For now, at least, I continue to live in the past. These shots were taken February 23, the day I went to Ocean Shores to take pictures of the Snowy Owls. As I noted then, I wasn’t content to drive that far just to see even as rare a bird as the Snowy Owl. I ended us spending nearly 16 hours at the beach, driving from Ocean Shores to Tokeland then home, covering 260 miles for the day.

I especially wanted to go to Westport to check on the loons, the one place I consistently see them close enough to shore to get good photographs. It didn’t take long to spot this one, he was floating at the foot of the dock.

Common Loon

Still, when I get this close I’m amazed at how large they are, 32 inches long with a 46” wingspan.

As I sat there photographing the bird, I was amazed to see it’s leg pop out at what seemed like a weird angle to me as it stretched and preened.

Common Loon

That leg led me to The Loon Preservation Community, where I found: “The placement of a loon’s legs at the far back of the body means that loons can not easily walk on land.

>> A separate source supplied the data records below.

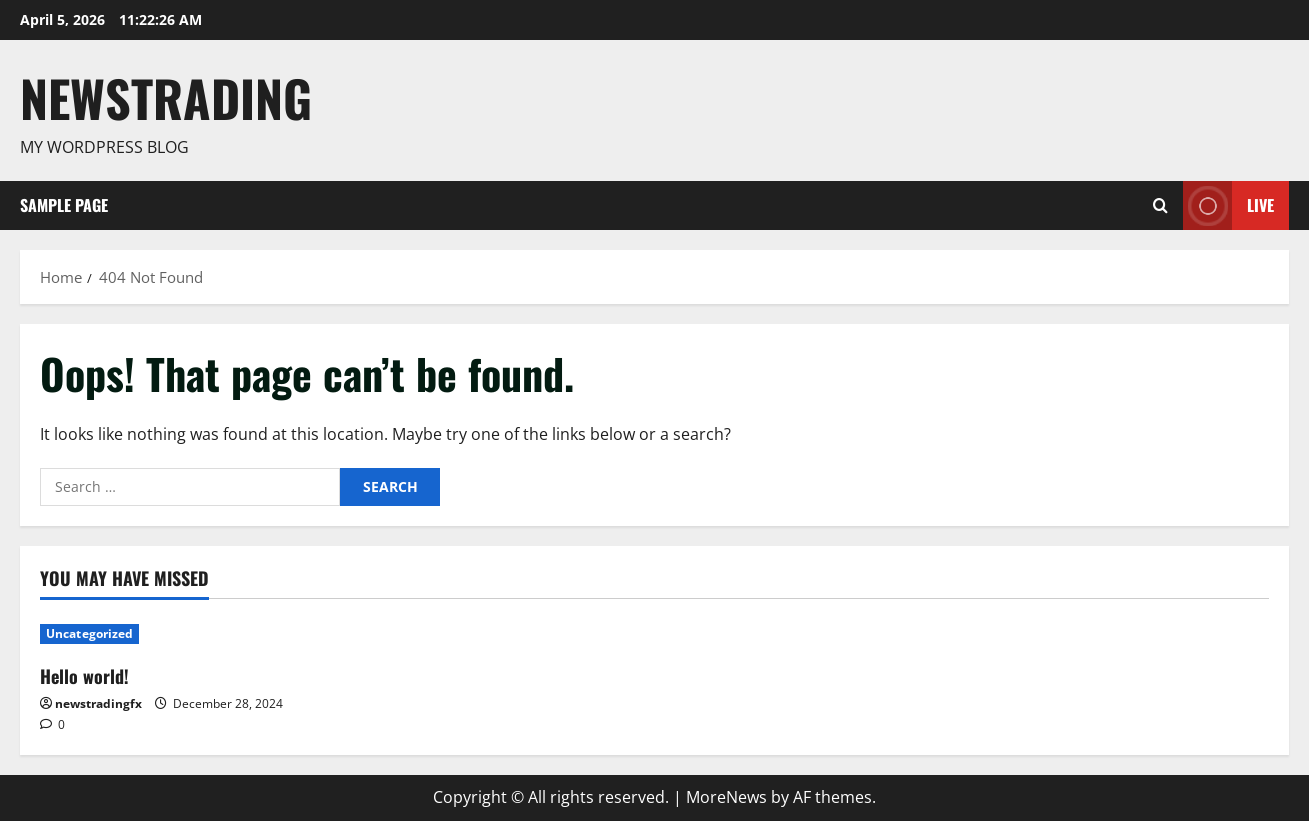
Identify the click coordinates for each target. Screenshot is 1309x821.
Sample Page (64, 205)
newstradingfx (98, 703)
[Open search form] (1160, 205)
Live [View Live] (1228, 205)
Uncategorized (89, 633)
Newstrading (166, 97)
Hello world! (84, 676)
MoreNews (726, 797)
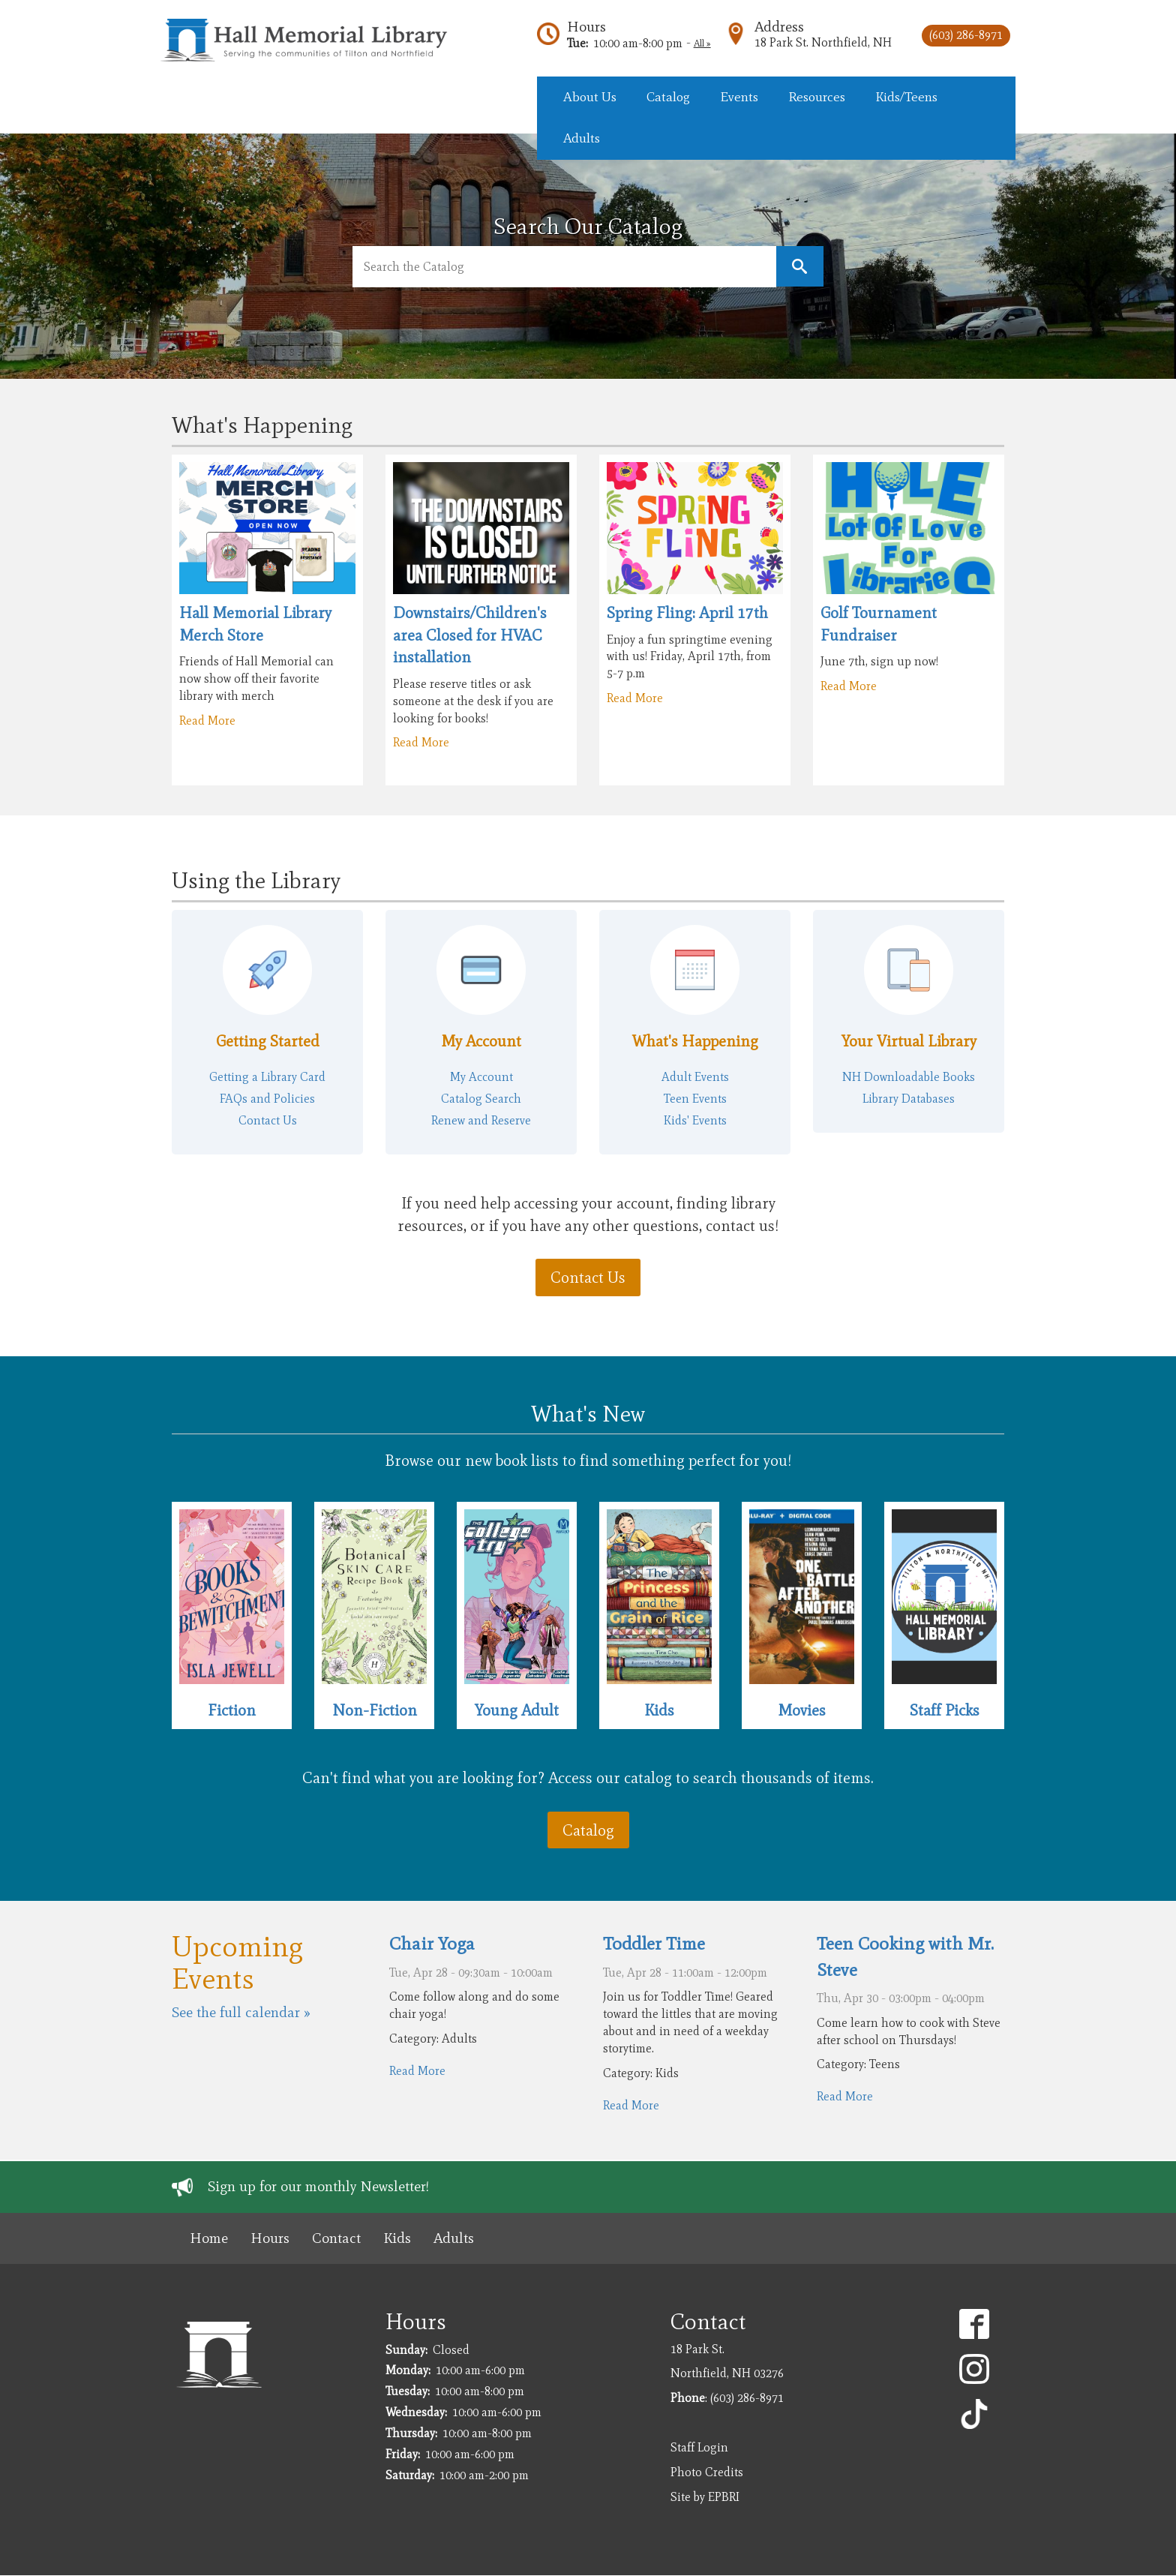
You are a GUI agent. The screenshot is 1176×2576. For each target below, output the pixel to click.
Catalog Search (481, 1098)
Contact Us (267, 1120)
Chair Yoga (432, 1943)
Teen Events (695, 1098)
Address (779, 26)
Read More (207, 720)
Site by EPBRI (705, 2497)
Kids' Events (695, 1120)
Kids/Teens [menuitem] (906, 97)
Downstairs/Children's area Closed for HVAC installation (470, 634)
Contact (336, 2238)
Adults (454, 2238)
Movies (802, 1710)
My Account (481, 1040)
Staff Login (699, 2447)
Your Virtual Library (909, 1040)
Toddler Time (654, 1943)
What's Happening (695, 1040)
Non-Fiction (374, 1710)
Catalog (588, 1830)
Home (209, 2238)
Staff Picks (945, 1710)
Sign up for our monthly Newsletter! (318, 2186)
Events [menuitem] (739, 97)
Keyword (800, 266)
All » (702, 43)
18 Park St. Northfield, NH (823, 42)
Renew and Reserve (481, 1120)
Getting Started (268, 1040)
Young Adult (517, 1710)
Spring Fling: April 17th (687, 612)
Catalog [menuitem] (668, 97)
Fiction (232, 1710)
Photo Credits (706, 2472)
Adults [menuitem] (581, 138)
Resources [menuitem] (816, 97)
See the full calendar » (241, 2012)
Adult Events (695, 1077)
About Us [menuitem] (589, 97)
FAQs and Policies (267, 1098)
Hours (586, 26)
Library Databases (908, 1098)
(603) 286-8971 (966, 35)
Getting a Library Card (267, 1077)
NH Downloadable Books (908, 1077)
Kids (659, 1710)
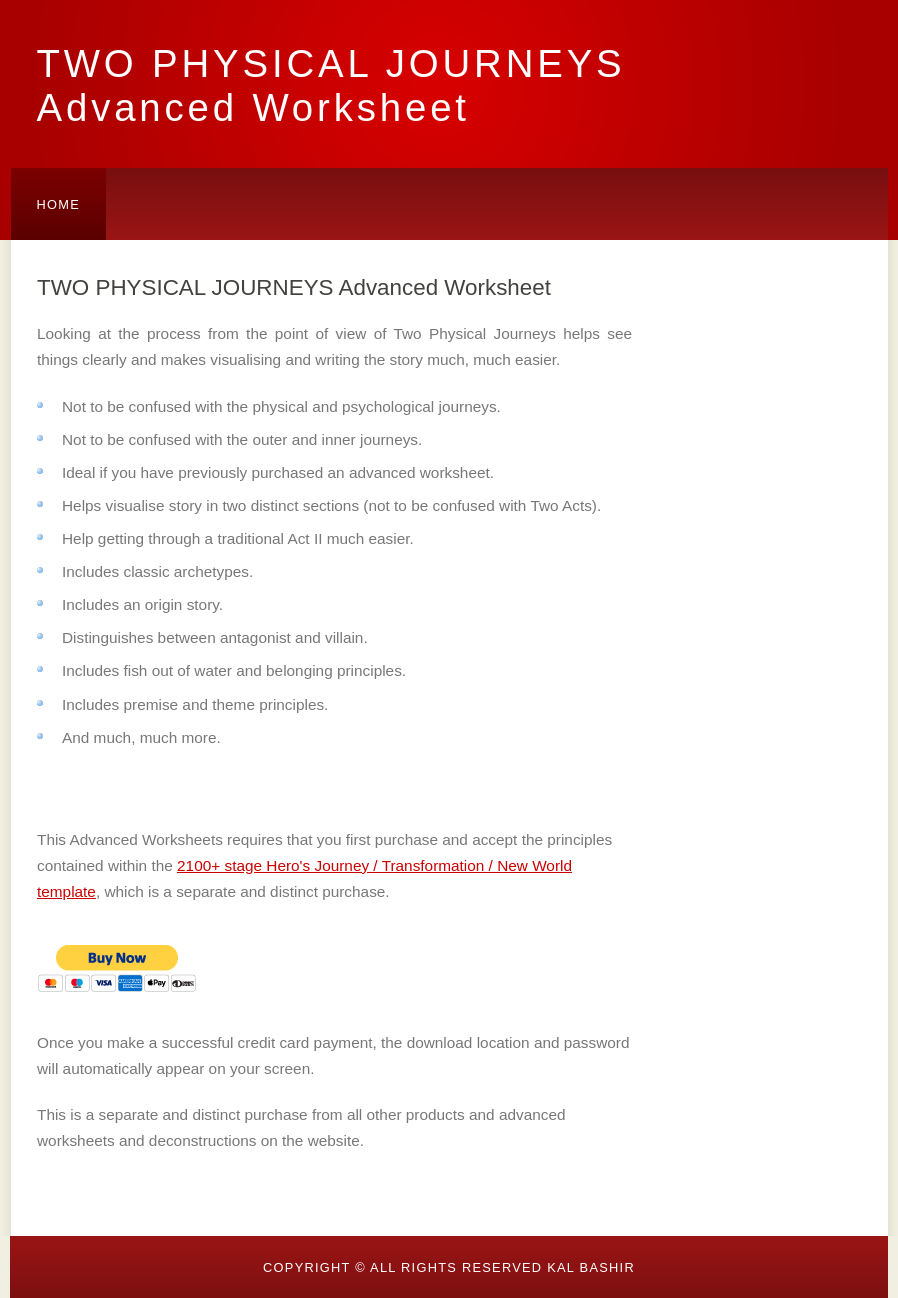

This difficulty is one reason why a loon’s nest is built right next to the water.”

I was disappointed that they weren’t in breeding colors, but this one that I spotted further out in the harbor was beginning to change colors.

Common Loon

By now I’m sure there would be some birds in full breeding colors. If the weather breaks, I’ll try to get back soon.

I also managed to get a “first” this trip, no, not the Snowy Owls, I’ve seen them before in the distance, but I’ve never seen this strange bird before. I was actually trying to photograph the Pelagic Cormorant on the left, but the bird on the right suddenly emerged from under the water.

cormorant and murre

I’ll have to admit that I’m not entirely sure what it is, though it’s size relative to the cormorant and it’s colors suggest it’s a Common Murre.

possible Common Murre

If it is, it must have it’s head tucked down because all the online pictures of a Common Murre show a longer neck. It also looks a little like a Short-Billed Murre, but my best guess is still a Common Murre.

My favorite bird of the trip, though, turned out to be Western Grebes,

Western Grebe Pair

which must have been my “bird of the year” since I got great shots of them at Malheur with chicks and then later in New Mexico. The best shots of them this trip, though, came at the next stop on my beach trip, Tokeland.